São Paulo - O presidente Luiz Inácio Lula da Silva e seu colega boliviano, Evo Morales, assinaram ontem um acordo que prevê o investimento brasileiro de US$ 332 milhões, do Banco Nacional de Desenvolvimento Econômico e Social (Bndes), para a construção de uma rodovia entre as cidades bolivianas de Villa Tunari e San Ignacio de Moxos.
A rodovia será construída por uma empresa brasileira e terá 306 quilômetros, ligando os vales de Cochabamba e a Amazônia boliviana. A contrapartida da Bolívia será de US$ 80 milhões para a obra.

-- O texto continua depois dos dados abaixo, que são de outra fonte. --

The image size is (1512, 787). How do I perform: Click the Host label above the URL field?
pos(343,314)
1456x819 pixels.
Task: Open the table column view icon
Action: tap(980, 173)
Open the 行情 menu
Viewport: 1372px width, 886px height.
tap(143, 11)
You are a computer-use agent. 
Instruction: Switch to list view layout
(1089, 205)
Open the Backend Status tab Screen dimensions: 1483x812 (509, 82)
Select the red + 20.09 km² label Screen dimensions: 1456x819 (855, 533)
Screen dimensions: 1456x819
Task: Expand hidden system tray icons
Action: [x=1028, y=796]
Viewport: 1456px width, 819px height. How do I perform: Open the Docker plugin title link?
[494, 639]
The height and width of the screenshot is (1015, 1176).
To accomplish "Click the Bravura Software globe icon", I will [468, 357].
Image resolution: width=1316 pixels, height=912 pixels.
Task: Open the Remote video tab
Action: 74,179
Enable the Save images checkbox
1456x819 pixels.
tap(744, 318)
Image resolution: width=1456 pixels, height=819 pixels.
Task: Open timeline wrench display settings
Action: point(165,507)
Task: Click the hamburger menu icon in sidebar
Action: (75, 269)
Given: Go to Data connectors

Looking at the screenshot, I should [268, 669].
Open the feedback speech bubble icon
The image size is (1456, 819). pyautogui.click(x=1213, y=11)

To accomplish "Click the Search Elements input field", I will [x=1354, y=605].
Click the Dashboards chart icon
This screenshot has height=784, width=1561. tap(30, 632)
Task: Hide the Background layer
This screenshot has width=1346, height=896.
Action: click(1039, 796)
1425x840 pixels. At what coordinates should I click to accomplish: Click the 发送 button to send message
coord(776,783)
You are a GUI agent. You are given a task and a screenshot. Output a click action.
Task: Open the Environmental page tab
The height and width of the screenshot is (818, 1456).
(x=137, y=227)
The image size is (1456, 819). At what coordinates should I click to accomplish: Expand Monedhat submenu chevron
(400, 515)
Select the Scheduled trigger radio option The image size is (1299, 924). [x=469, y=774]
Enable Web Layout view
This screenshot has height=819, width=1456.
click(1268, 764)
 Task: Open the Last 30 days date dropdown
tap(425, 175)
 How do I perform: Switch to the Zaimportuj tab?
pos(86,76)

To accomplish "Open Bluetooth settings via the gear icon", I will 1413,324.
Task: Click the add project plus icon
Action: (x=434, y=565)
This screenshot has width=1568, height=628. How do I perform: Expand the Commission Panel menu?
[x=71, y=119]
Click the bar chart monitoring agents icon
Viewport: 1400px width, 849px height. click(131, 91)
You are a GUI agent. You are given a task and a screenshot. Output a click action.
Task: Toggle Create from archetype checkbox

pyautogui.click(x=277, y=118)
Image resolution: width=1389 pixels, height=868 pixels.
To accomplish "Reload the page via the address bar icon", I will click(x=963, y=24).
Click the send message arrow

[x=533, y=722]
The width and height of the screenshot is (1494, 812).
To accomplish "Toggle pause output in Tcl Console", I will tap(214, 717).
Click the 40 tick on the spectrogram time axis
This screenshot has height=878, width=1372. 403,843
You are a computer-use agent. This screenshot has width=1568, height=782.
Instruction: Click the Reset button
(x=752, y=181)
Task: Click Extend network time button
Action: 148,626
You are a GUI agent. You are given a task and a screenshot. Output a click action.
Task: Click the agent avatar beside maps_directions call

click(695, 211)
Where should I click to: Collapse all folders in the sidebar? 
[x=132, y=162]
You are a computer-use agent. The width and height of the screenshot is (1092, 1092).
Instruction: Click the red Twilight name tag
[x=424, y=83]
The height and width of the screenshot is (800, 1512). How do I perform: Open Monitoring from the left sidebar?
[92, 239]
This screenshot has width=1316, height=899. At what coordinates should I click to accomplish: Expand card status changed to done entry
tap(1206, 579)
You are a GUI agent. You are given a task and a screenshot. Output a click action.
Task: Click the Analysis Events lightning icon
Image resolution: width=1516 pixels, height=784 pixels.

No futuro, a estrada também terá ligação com corredor interoceânico, cuja construção está prevista em um acordo assinado em dezembro de 2007, entre Lula, Morales e a presidente do Chile, Michelle Bachelet. A previsão é de que o corredor se estenda entre os portos de Santos e Iquique, no Chile, passando pela Bolívia.
Lula chegou às 11h50 (horário de Brasília) à base aérea de Chimore, na Bolívia, uma pequena localidade na região de Chapare, berço político de Morales. Depois de ser recebido na base aérea, Lula se reuniu rapidamente com presidente boliviano e depois seguiu para um estádio de futebol na localidade de Villa Tunari, onde cerca de cinco mil pessoas, de acordo com a polícia local, se aglomeraram para ouvir os dois presidentes.
A visita de Lula à Bolívia acabou se transformando em festa no reduto eleitoral de Evo Morales, que está em plena campanha para a reeleição. O estádio ficou tomado pelas bandeiras multicoloridas whipalas, símbolo do povo indígena boliviano. As eleições na Bolívia para a presidência do país e para o parlamento estão marcadas para o dia 6 de dezembro.